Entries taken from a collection
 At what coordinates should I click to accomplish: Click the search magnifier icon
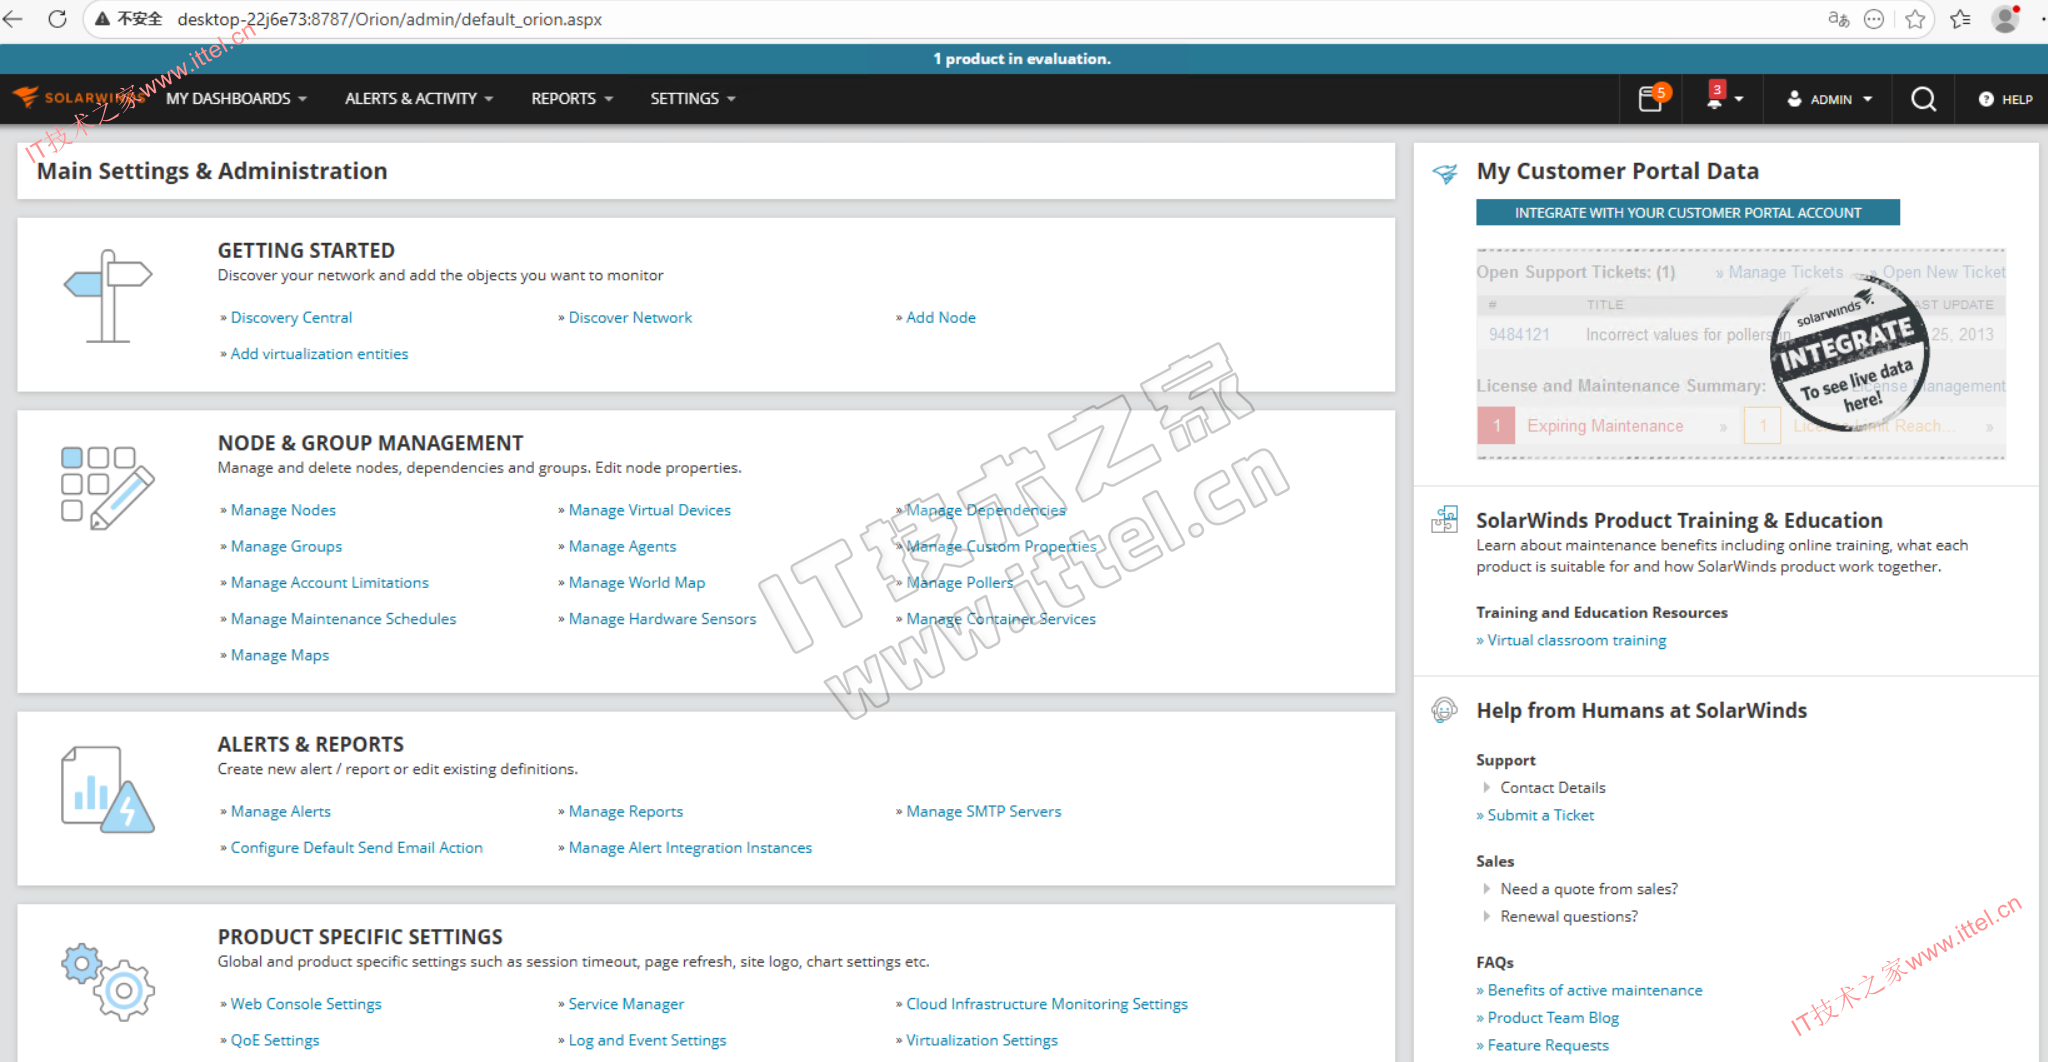click(x=1923, y=99)
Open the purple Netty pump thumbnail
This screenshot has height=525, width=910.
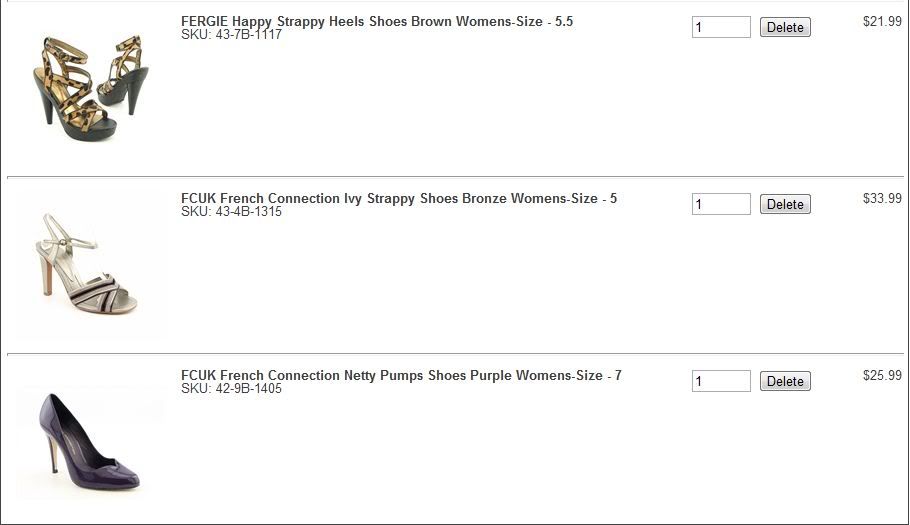point(88,441)
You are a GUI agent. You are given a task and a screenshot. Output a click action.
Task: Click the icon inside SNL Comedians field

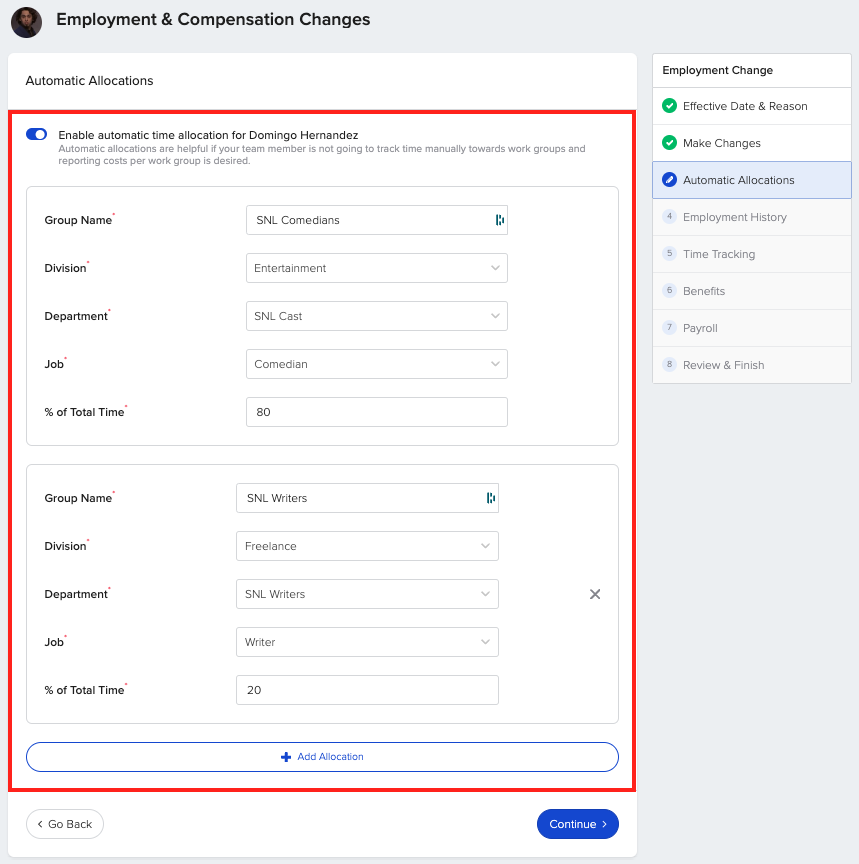(x=499, y=220)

- What you have to do:
Beginning with the line where "Open the purple Netty pump thumbnail" appears, restate word for word every line down to the last one in the data, but keep the pictures out.

- Response to the exercise:
Open the purple Netty pump thumbnail
This screenshot has height=525, width=910.
point(88,441)
You are a GUI agent. You are given a task and a screenshot. Output a click action.
Task: Click the icon inside SNL Comedians field

(x=499, y=220)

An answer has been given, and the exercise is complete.